My in-laws are ruining my husband's mental health. What to do?
My husband and I have been together for more than a decade.
Over the last 5 years, he’s been dealing with aging parents and very difficult siblings. It seems that the more his parents age( one requires 24h care at home), the more his mom and his siblings become unreasonable. Initially, I thought it was just a minor family disagreement, and I didn’t want to get involved. However, it seems that the more years go by, the more his family feud is affecting his overall health, including mental health, physical health and even sex drive.
I even thought his testosterone was declining. However, we went to South East Asia for a couple of months and found that his testosterone levels were completely normal. While being in South East Asia, he looked happy and even regained his libido. Unfortunately, we had to come back to the West and stayed with his parents who live close to the airport to recover from jet lag and attend a series of nearby appointments. Since we’ve been back to his family, his depression and anxiety are now back to the roof.

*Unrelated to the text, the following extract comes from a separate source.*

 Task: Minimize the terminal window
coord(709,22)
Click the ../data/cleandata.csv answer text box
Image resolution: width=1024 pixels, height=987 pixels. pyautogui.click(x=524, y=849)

I’d like to specify that his family has always been cordial to me. However, they have been making very poor decisions and playing the guilt game on things that have nothing to do with him. I like to see families united and always found that it was immoral to ask a partner/spouse to distance themselves from relatives. However, he’s reached such a low point that it’s now getting more and more difficult not to get involved. I’m just not sure what to say or what to do without bringing more division. His dying father is about to celebrate his birthday and his family don’t hesitate to play dirty games with my husband even during celebrations. Understandably, he doesn’t want to miss what could potentially be his dad’s last birthday, but I’m dreading how this could affect him.
Have you ever been in a similar situation? How would/did you deal with this?